- **Yapılacak İş**: Lütfen Londra gezisi yazısında "İkinci gün sabah" sözcüklerinden başlayıp aşağıya doğru "duymak istemiyorum dedi." sözcüklerine kadar olan her şeyi hiçbir değişiklik yapmadan yazın.

- **Metin**:
16 Aralık 2011 Cuma

Londra Bölüm 4 ( London Part 4)

İkinci gün sabah saat 11:00 civarında esas kalmamız gereken otele eşyalarımızı bırakarak kendimizi dışarıya attık. Kapıdan çıktıktan 20 adım sonra Hyde Park giriş kapılarından birisi karşımızdaydı bizde artık buradan başlayalım dedik. Bu arada bir gece önce kaldığımız otelden Piccadilly meydanına gitmek için Earls Court metro istayonunu kullandık ve bizde herkes gibi yapıp Oyster kart aldık. Kartın bedeli 5 pound, 5 pound da kredi yüklettirdik. 1 kart 10 pound'a gelmiş oldu, ancak en ucuz saatte metro ile en yakın yere gidiş 1.90 pound, eh bu durumda bizim kartlar sadece bir gidiş gelişe yetti :) Yani Londra pahalı şehir. Eşim Londra'da "pahalı" lafından nefret etti. Yeter artık pahalı lafı duymak istemiyorum dedi.
Hyde Park'ın içinde Kral Arthur'a ait bir anıt var, bir tarafında Kensington Palace var, ortada bir yapay büyük gölet ve daha küçük iki gölet daha var. Kral Arthur anıtının olduğu taraftan Hyde parktan çıkıp, Buckingham sarayına kadar St. James parkının içinden yürüdük. Zaten iki park dipdibe idi, St.James parkının içinde kuğular, kazlar, güvercinler, çeşitli başka kuşlar ve sincaplar var. Her ne kadar bunlara yem verilmemesi istenmişse de işe yaramadığı hayvanların semizliğinden ve yalamalığından belli oluyor :) Aşağı eğilip elinizi uzattığınızda hepsi koşarak geliyor ki ben bir sincabın çenesini sevdim, o da elimi yaladı, o derece yani. Kensington sarayının önünde eşimle resim çektirmek istediğimiz 2 kız Türk çıktı, ben ingilizce olarak resmimizi çekmelerini rica ettim onlarda ingilizce olarak kabul ettiler. Eşim onlarda Türk deyince Türkçe konuştuk, bizde onların resmini çekip ayrıldık. Londra'da çok Türk var dersem abartmış olmam. Buckingham'dan çıktıktan sonra Big Ben'i görmek üzere yürümeye başladık, yolda gördüğümüz birilerine sorduk şu otobüse binerseniz önünde inersiniz dediler, nedense kime yol sorsak hemen ya otobüse ya metroya yönlendiriyorlar. Neyse biz yürümeye devam ettik ve siyah bir inşaat işçisine yol sorma gafletinde bulundum :) Adama diyorum ki "How can we go to Big Ben?" yani Big Ben'e nasıl gidebiliriz, adam diyor ki "Big Bang" neyse clock tower filan deyip adama derdimizi anlatabildim, hayır sen Einstein mısın be adam sana neden büyük patlamayı sorayım:) Epey güldük sonrasında, herhalde adamın hayalinde hep bir gün birilerinin gelip ona "büyük patlama" yı soracağı ve onunda bu konuda ki bilgilerini ortaya dökeceği gibi bir şey vardı.

- **Verilen Bilgiler**:
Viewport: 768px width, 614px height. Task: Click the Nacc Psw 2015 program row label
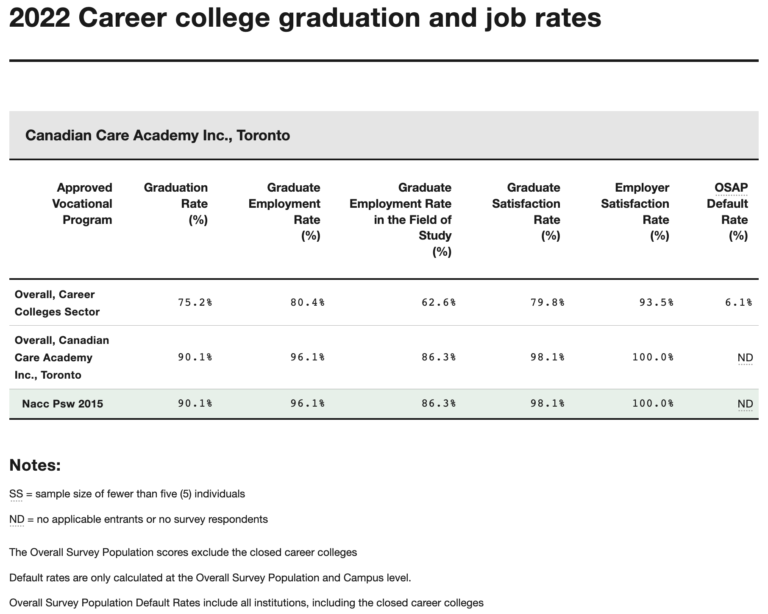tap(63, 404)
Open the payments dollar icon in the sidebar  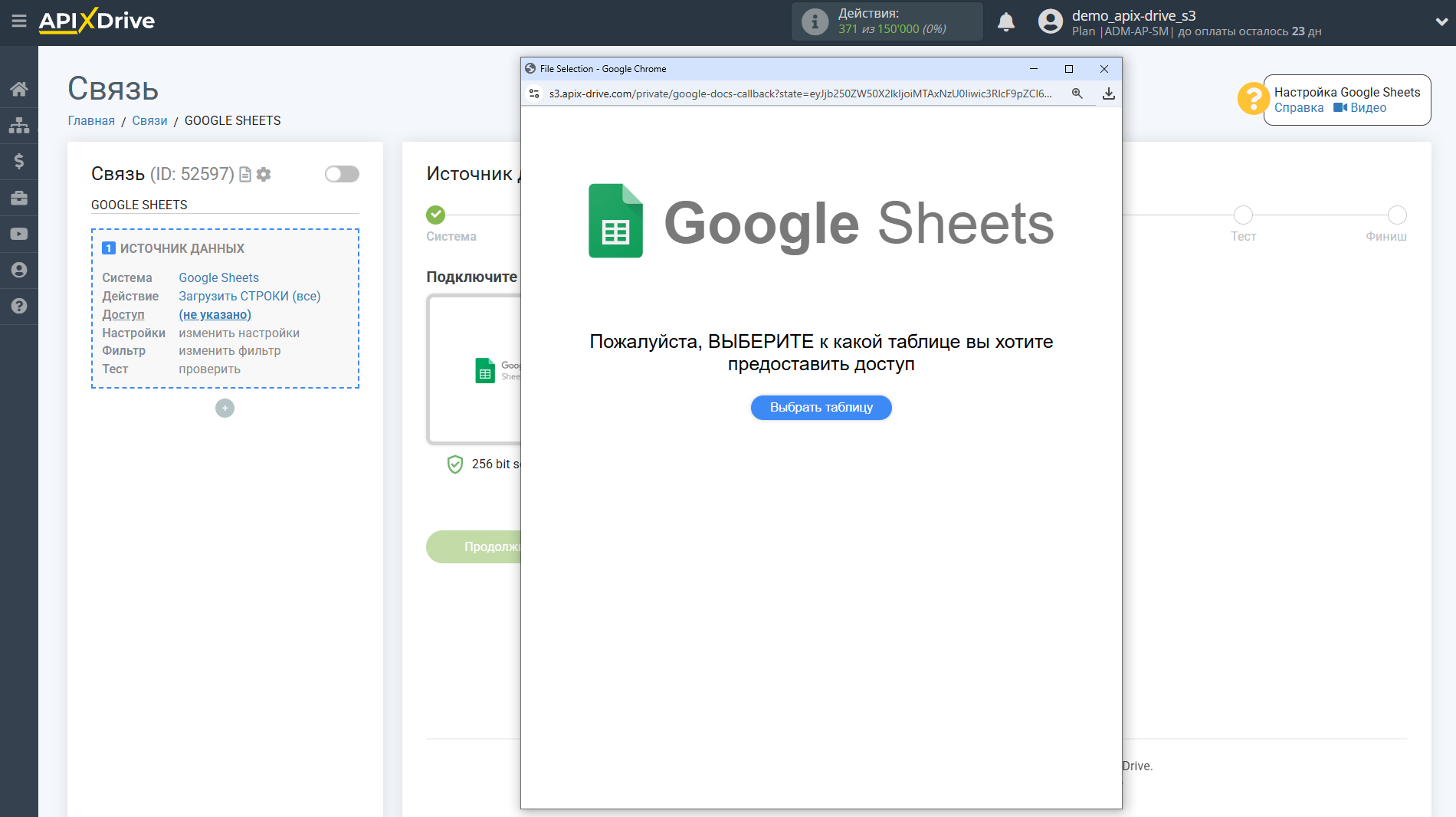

- **Alıştırmanın Cevabı**:
İkinci gün sabah saat 11:00 civarında esas kalmamız gereken otele eşyalarımızı bırakarak kendimizi dışarıya attık. Kapıdan çıktıktan 20 adım sonra Hyde Park giriş kapılarından birisi karşımızdaydı bizde artık buradan başlayalım dedik. Bu arada bir gece önce kaldığımız otelden Piccadilly meydanına gitmek için Earls Court metro istayonunu kullandık ve bizde herkes gibi yapıp Oyster kart aldık. Kartın bedeli 5 pound, 5 pound da kredi yüklettirdik. 1 kart 10 pound'a gelmiş oldu, ancak en ucuz saatte metro ile en yakın yere gidiş 1.90 pound, eh bu durumda bizim kartlar sadece bir gidiş gelişe yetti :) Yani Londra pahalı şehir. Eşim Londra'da "pahalı" lafından nefret etti. Yeter artık pahalı lafı duymak istemiyorum dedi.